What you have to do
Take the line containing "Screen dimensions: 1920x1048" as the first and the last line of the records below as the end, and please set down only what lies between them exactly, both ends included.
○ ○ ○ ○ ○ ○ ○
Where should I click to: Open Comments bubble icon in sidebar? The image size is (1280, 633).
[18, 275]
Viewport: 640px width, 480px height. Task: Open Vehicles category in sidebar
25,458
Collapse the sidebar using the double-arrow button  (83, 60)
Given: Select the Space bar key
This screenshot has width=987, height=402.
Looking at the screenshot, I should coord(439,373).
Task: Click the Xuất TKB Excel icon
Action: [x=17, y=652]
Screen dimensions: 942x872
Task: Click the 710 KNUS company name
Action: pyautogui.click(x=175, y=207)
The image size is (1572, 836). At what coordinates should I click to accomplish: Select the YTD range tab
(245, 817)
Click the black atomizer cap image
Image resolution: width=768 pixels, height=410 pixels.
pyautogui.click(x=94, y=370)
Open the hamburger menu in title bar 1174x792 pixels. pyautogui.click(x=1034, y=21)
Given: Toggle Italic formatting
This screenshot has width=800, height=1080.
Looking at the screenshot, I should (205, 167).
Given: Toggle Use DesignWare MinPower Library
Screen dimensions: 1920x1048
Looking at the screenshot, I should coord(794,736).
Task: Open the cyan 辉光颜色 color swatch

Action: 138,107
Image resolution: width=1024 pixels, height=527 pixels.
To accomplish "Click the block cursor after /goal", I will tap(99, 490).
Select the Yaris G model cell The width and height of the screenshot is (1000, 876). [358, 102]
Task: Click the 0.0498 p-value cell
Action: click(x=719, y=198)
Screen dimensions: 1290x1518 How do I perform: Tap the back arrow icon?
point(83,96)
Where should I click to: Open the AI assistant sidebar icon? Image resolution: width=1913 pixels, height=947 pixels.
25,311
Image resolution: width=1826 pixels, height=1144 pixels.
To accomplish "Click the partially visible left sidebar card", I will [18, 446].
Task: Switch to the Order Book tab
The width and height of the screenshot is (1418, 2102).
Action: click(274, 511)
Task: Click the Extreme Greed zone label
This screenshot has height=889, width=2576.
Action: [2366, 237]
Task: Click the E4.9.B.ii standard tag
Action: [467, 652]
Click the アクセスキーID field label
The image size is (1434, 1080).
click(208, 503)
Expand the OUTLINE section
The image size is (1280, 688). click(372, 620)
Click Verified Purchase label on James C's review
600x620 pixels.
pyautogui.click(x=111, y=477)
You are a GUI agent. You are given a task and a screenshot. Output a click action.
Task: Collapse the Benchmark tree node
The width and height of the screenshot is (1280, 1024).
○ ○ ○ ○ ○ ○ ○
Exercise output
Screen dimensions: 1920x1048
Looking at the screenshot, I should coord(794,736).
Task: Open the cyan 辉光颜色 color swatch

Action: 138,107
Image resolution: width=1024 pixels, height=527 pixels.
To accomplish "Click the block cursor after /goal", I will tap(99, 490).
Select the Yaris G model cell The width and height of the screenshot is (1000, 876). [358, 102]
Task: Click the 0.0498 p-value cell
Action: click(x=719, y=198)
Screen dimensions: 1290x1518 How do I perform: Tap the back arrow icon?
point(83,96)
Where should I click to: Open the AI assistant sidebar icon? Image resolution: width=1913 pixels, height=947 pixels.
25,311
Image resolution: width=1826 pixels, height=1144 pixels.
To accomplish "Click the partially visible left sidebar card", I will [18, 446].
Task: Switch to the Order Book tab
The width and height of the screenshot is (1418, 2102).
Action: click(274, 511)
Task: Click the Extreme Greed zone label
This screenshot has height=889, width=2576.
Action: [2366, 237]
Task: Click the E4.9.B.ii standard tag
Action: [467, 652]
Click the アクセスキーID field label
The image size is (1434, 1080).
click(208, 503)
Expand the OUTLINE section
The image size is (1280, 688). click(372, 620)
Click Verified Purchase label on James C's review
600x620 pixels.
pyautogui.click(x=111, y=477)
You are a GUI agent. You are given a task and a screenshot. Output a click action.
Task: Collapse the Benchmark tree node
The width and height of the screenshot is (1280, 1024).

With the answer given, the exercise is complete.